─── Given entries

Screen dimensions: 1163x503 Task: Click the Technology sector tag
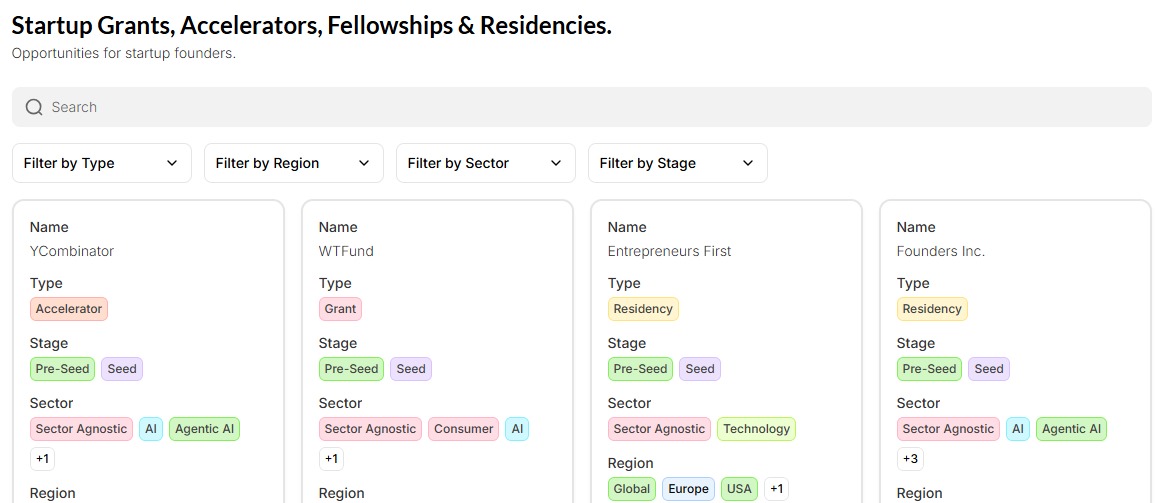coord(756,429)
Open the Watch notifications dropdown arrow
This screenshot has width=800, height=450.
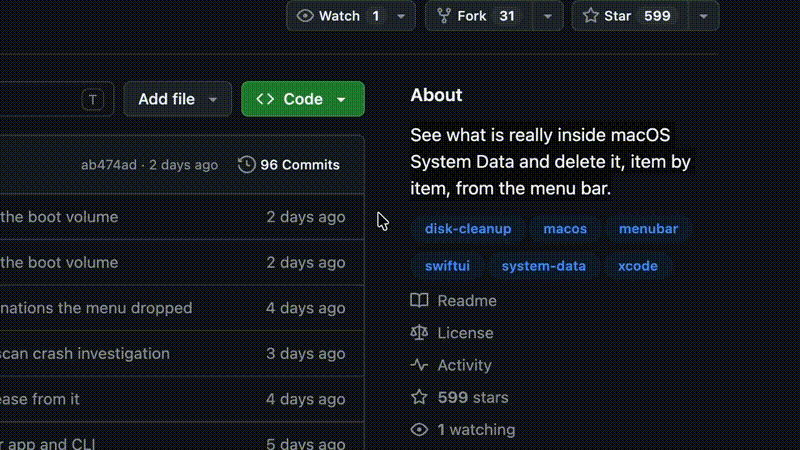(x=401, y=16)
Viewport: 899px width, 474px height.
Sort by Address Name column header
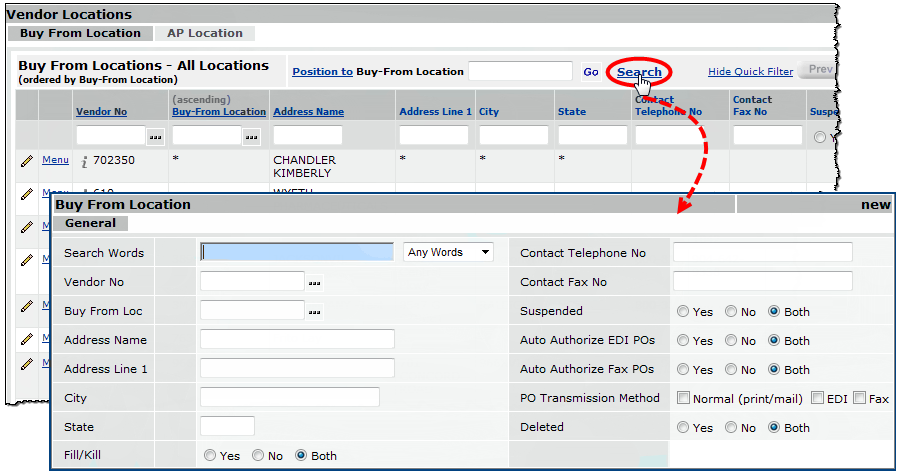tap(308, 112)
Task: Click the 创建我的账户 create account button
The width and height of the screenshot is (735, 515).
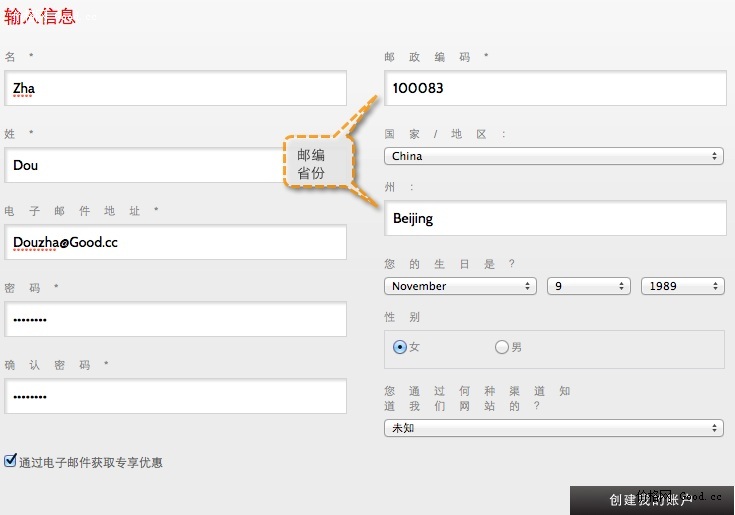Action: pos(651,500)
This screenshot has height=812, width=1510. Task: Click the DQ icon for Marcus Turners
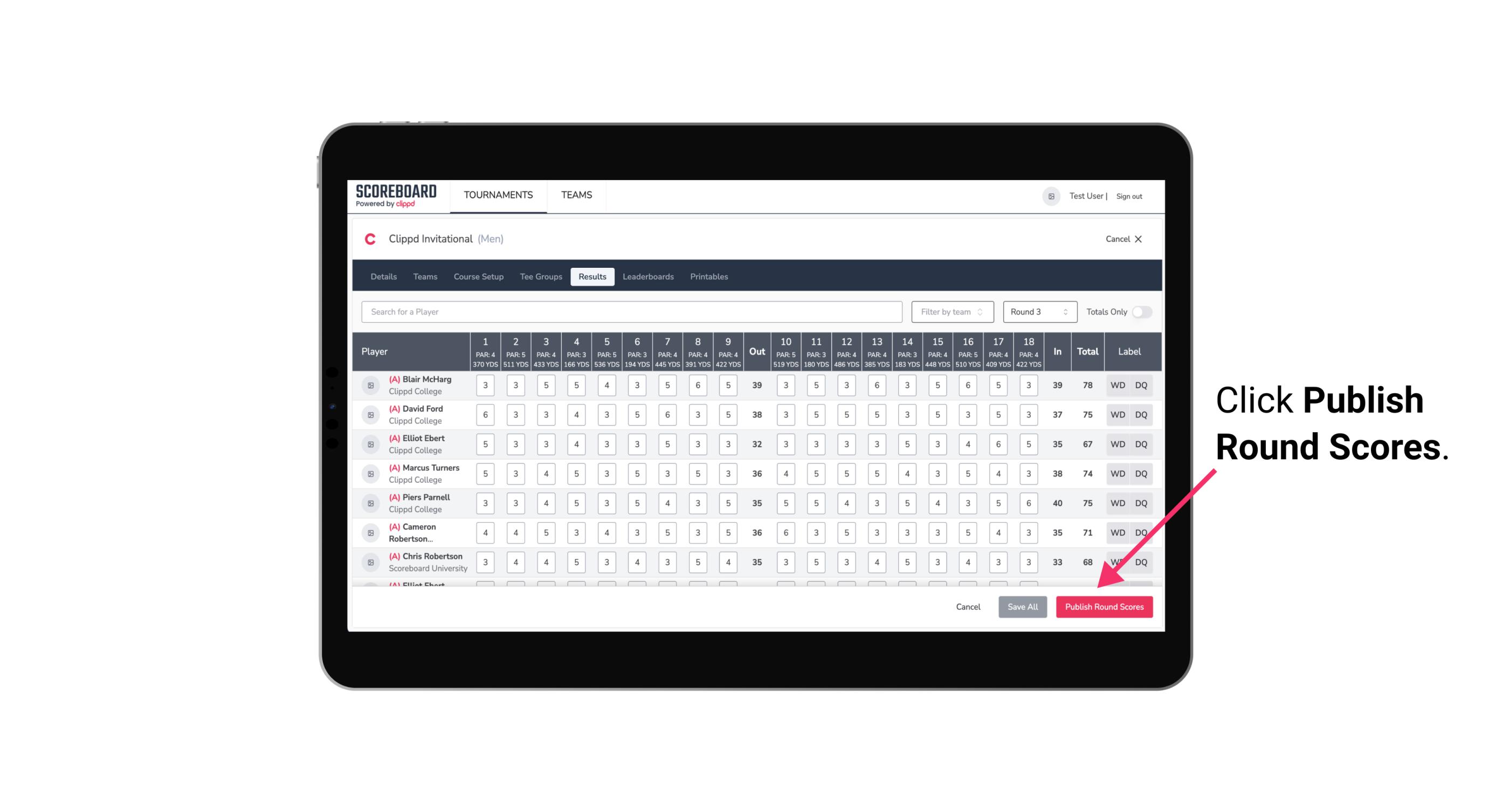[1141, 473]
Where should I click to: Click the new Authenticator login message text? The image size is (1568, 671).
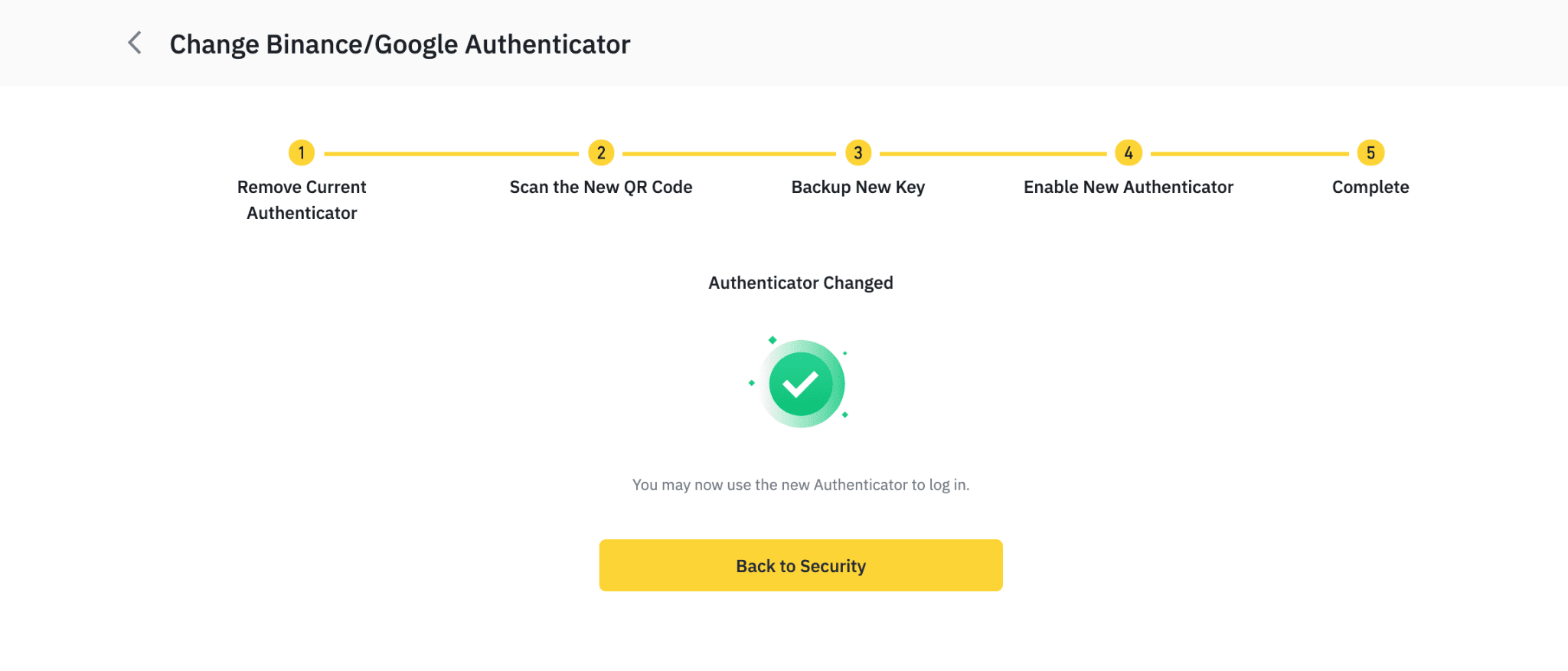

──────

_Work to complete_
Print all of the material exactly. Omit pictures.

_Result for this exercise_
Screen dimensions: 1163x503 Task: Click the Technology sector tag
coord(756,429)
Open the Watch notifications dropdown arrow
This screenshot has width=800, height=450.
(x=401, y=16)
Viewport: 899px width, 474px height.
Sort by Address Name column header
tap(308, 112)
Task: Click the 创建我的账户 create account button
The width and height of the screenshot is (735, 515).
Action: pos(651,500)
This screenshot has height=812, width=1510. Task: Click the DQ icon for Marcus Turners
[1141, 473]
Where should I click to: Click the new Authenticator login message text? The image size is (1568, 671).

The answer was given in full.